** Entries **
--- Start ---
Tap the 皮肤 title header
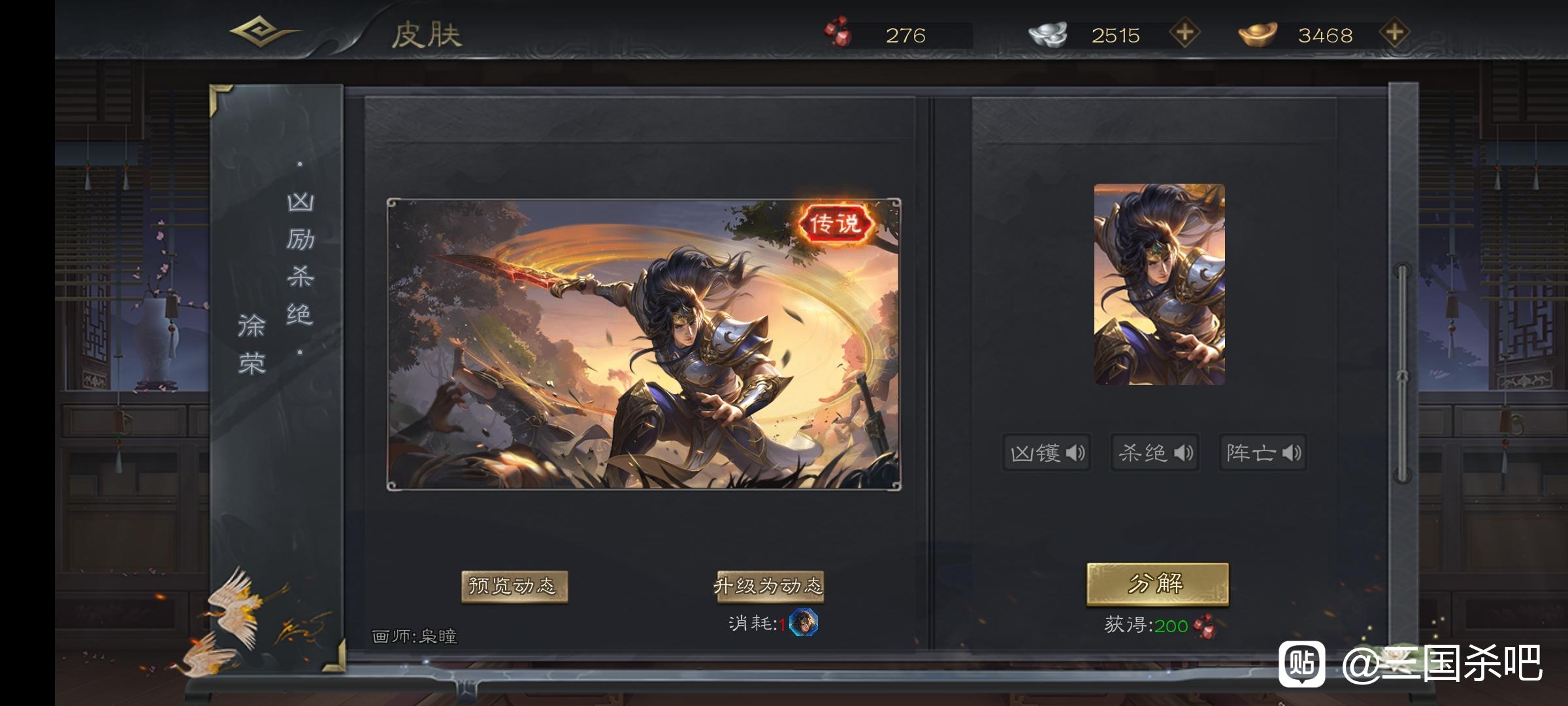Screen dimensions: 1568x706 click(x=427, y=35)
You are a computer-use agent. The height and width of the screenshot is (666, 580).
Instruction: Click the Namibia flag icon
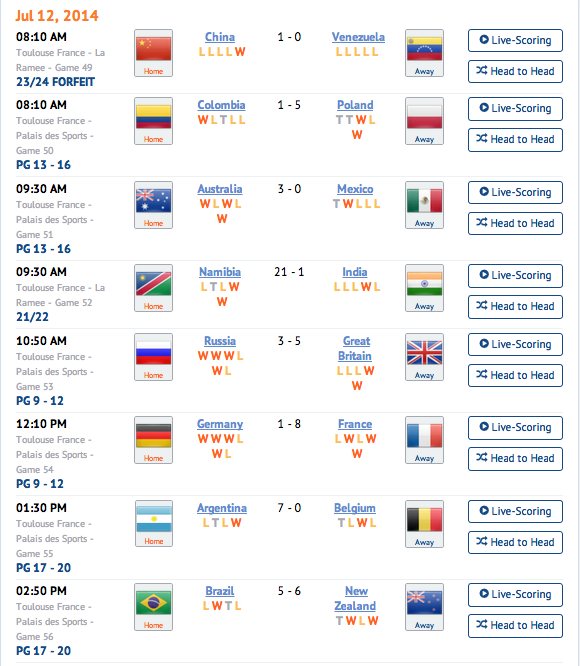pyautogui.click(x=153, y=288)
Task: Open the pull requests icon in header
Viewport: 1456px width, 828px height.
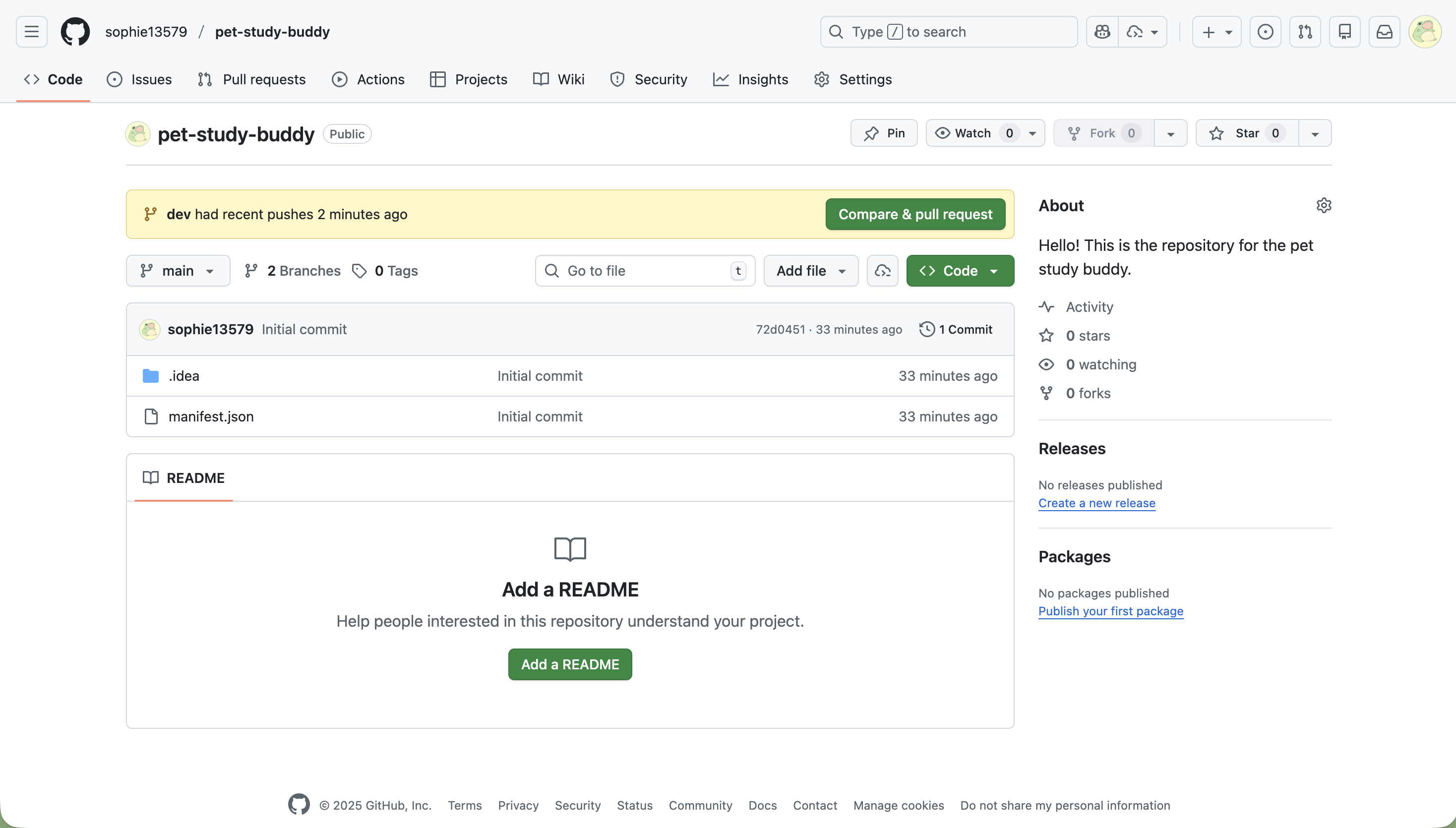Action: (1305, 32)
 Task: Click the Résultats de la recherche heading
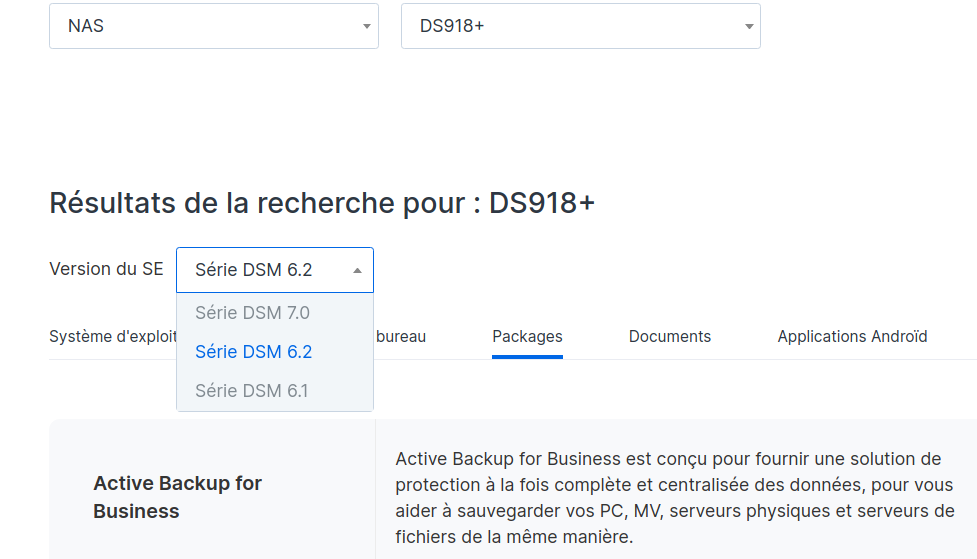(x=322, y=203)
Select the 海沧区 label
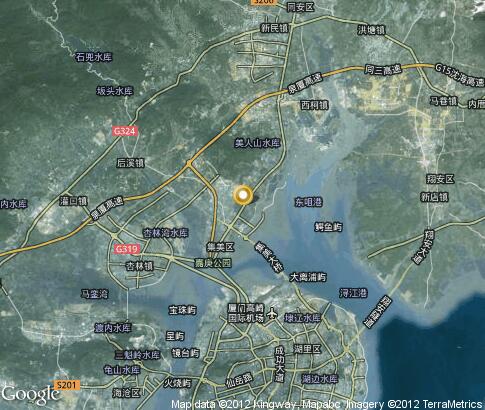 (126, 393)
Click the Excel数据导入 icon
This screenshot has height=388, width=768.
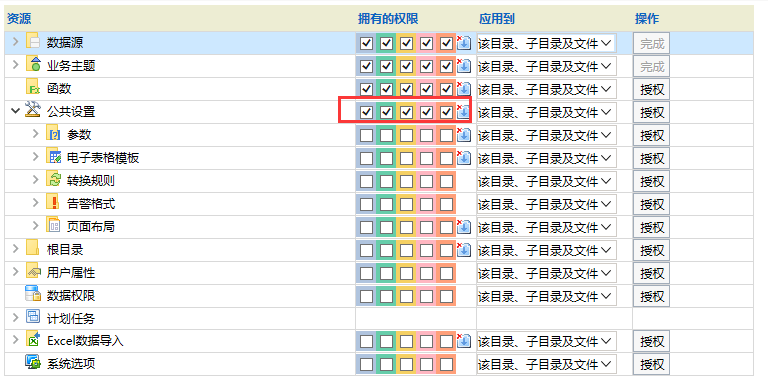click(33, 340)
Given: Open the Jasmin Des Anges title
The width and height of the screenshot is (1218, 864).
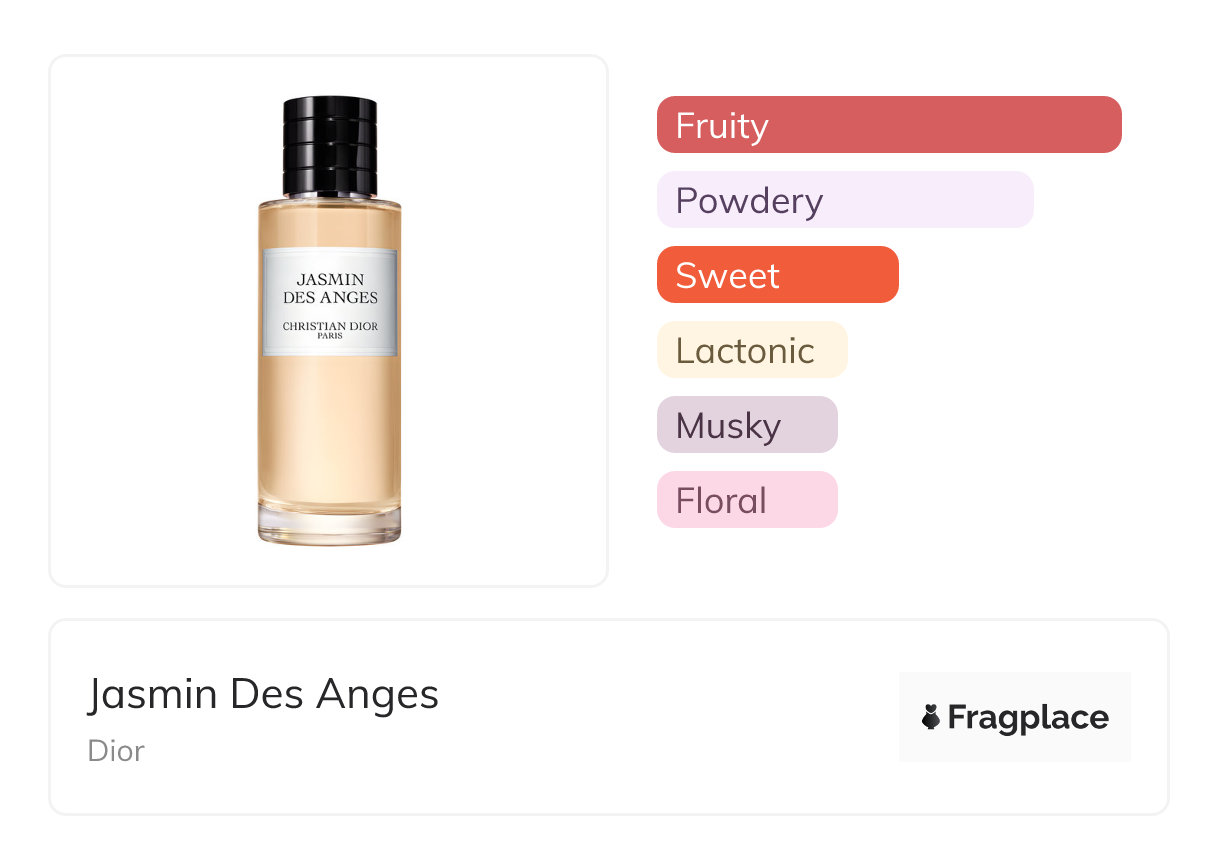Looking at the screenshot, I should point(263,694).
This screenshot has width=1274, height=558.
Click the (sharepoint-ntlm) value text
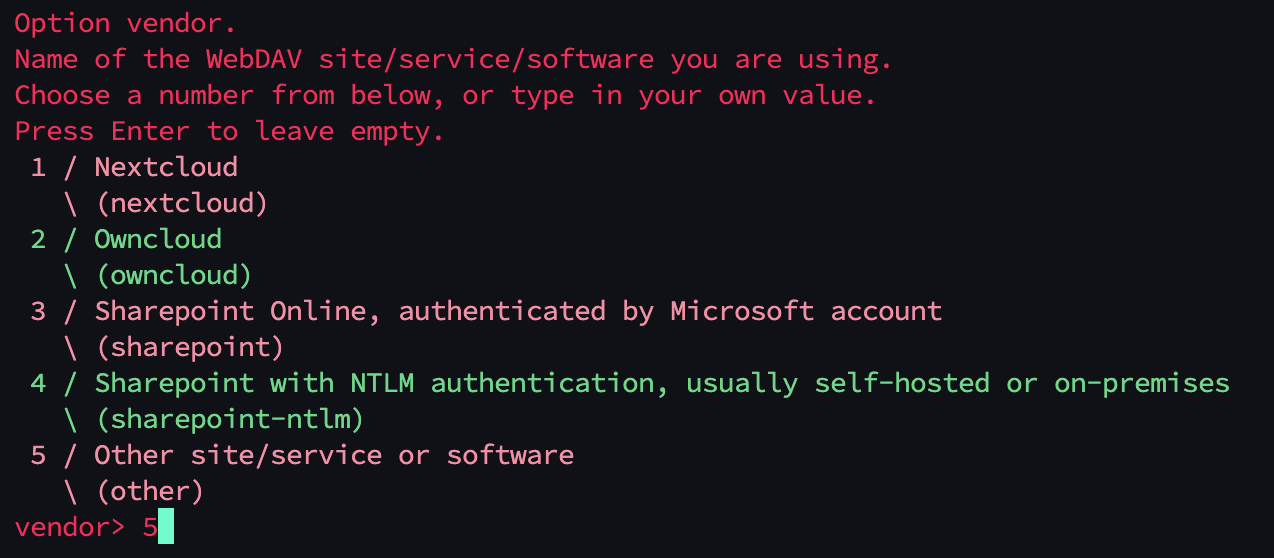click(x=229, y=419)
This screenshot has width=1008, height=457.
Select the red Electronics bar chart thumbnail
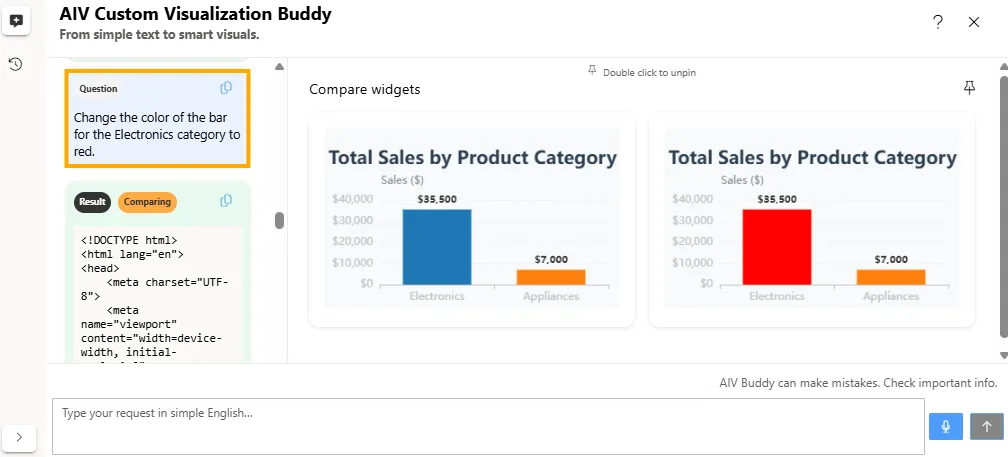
--- End ---
** Task objective **
Rewrite all of the items above with every "Select" changed to "Choose" and everything else unchanged. Don't include the pictures.

** Final answer **
Tap the 皮肤 title header
Screen dimensions: 1568x706 click(x=427, y=35)
You are a computer-use agent. The height and width of the screenshot is (666, 580).
Instruction: Click the Namibia flag icon
pyautogui.click(x=153, y=288)
Task: Open the pull requests icon in header
Viewport: 1456px width, 828px height.
Action: (1305, 32)
 Task: Click the Résultats de la recherche heading
(x=322, y=203)
Choose the 海沧区 label
 (126, 393)
Click the Excel数据导入 icon
This screenshot has height=388, width=768.
click(33, 340)
Given: Open the Jasmin Des Anges title
The width and height of the screenshot is (1218, 864).
Looking at the screenshot, I should point(263,694).
This screenshot has width=1274, height=558.
Click the (sharepoint-ntlm) value text
click(x=229, y=419)
This screenshot has width=1008, height=457.
Choose the red Electronics bar chart thumbnail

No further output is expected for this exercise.